Source records:
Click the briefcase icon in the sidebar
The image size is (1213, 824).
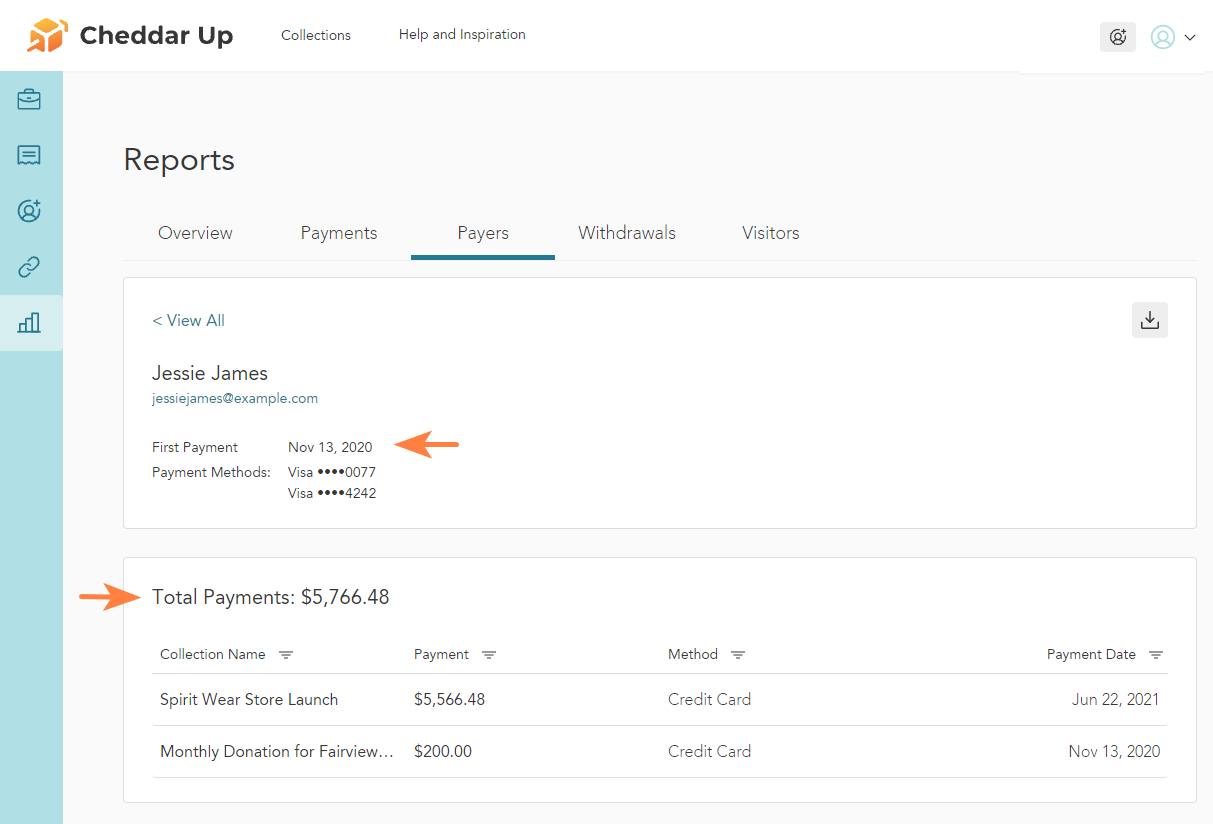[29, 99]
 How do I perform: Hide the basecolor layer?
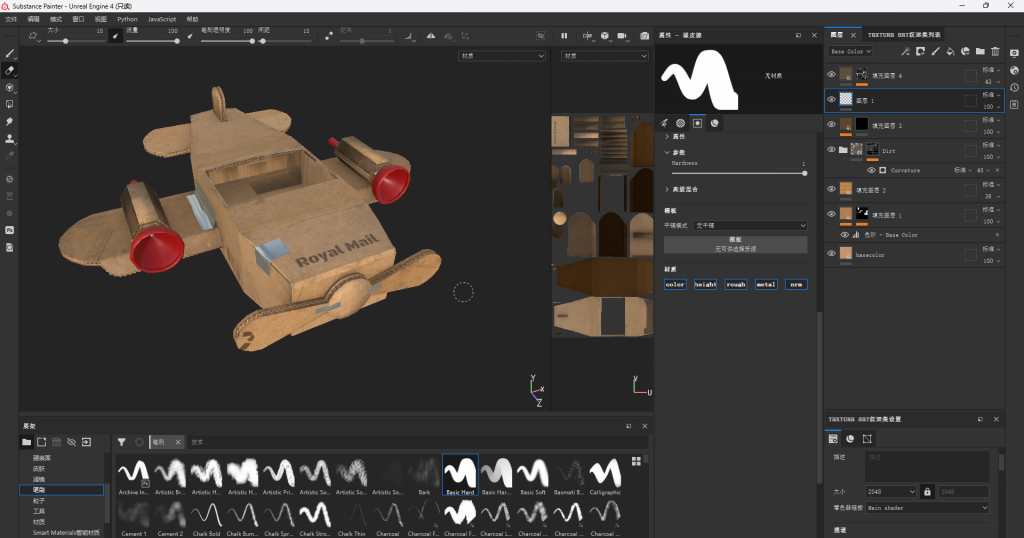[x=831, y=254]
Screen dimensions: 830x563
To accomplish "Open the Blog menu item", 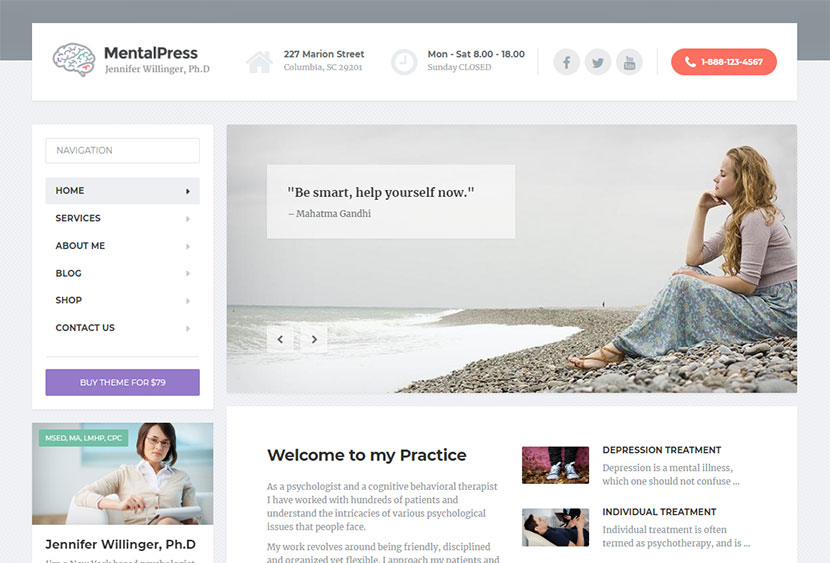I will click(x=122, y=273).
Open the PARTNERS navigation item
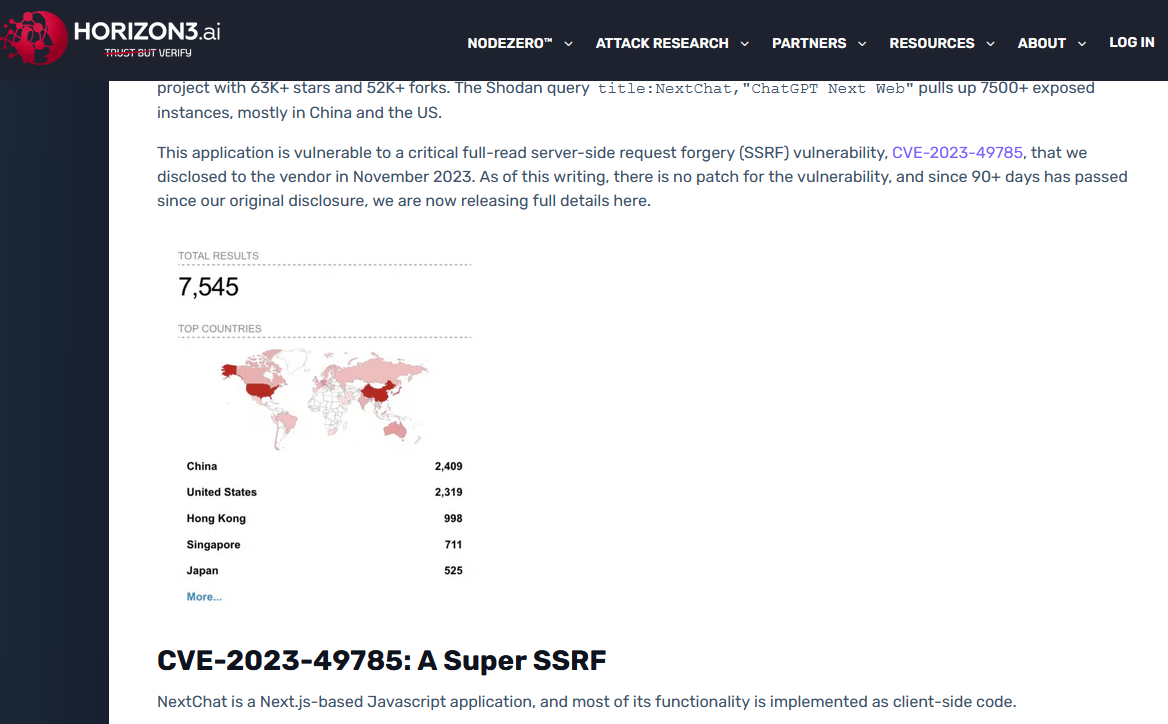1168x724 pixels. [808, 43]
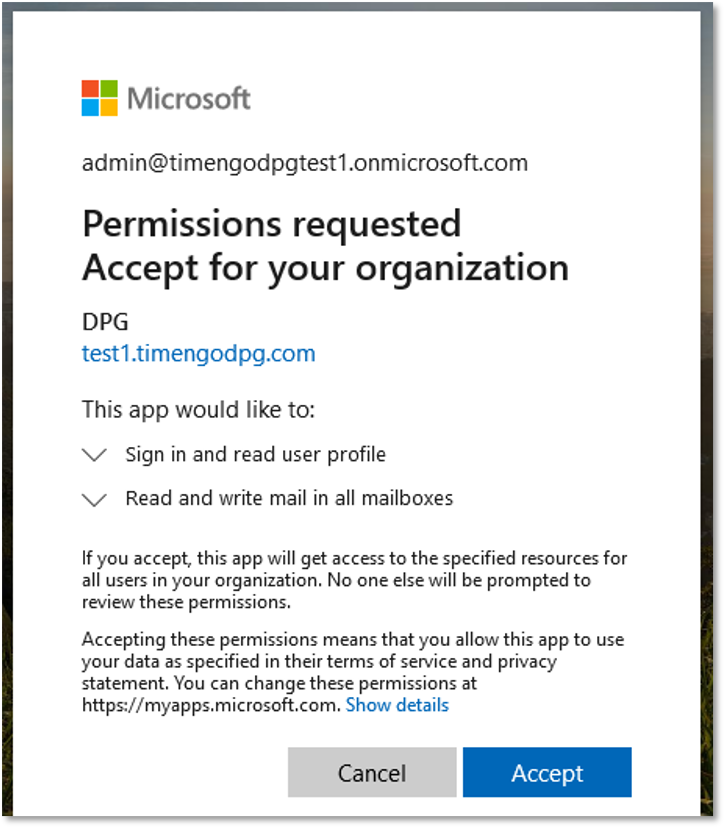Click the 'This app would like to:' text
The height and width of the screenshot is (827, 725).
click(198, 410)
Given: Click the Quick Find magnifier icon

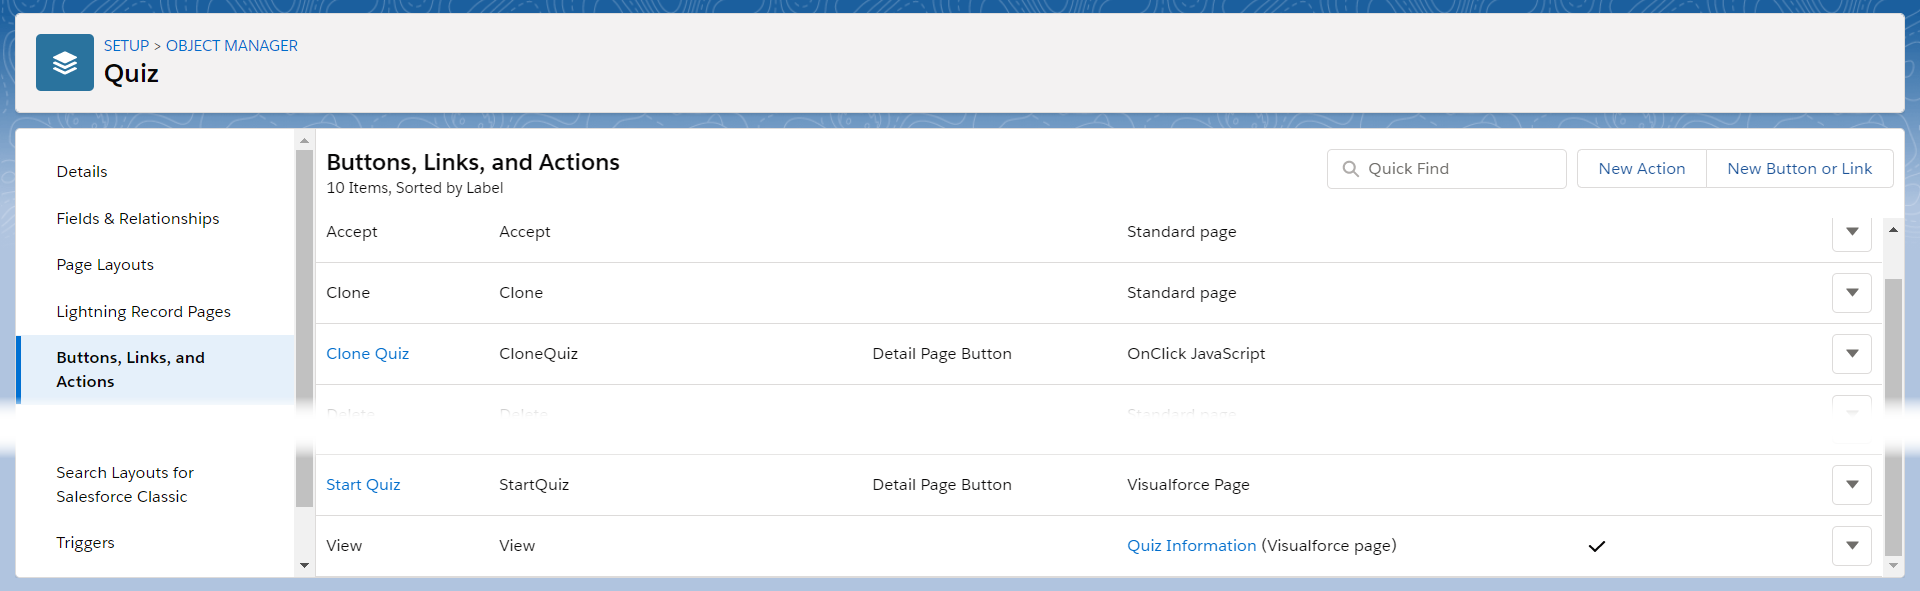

Problem statement:
Scan the listing for the string "icon", then copy every line where it appears.

Expected answer:
Click the briefcase icon in the sidebar
Given: Click the Quick Find magnifier icon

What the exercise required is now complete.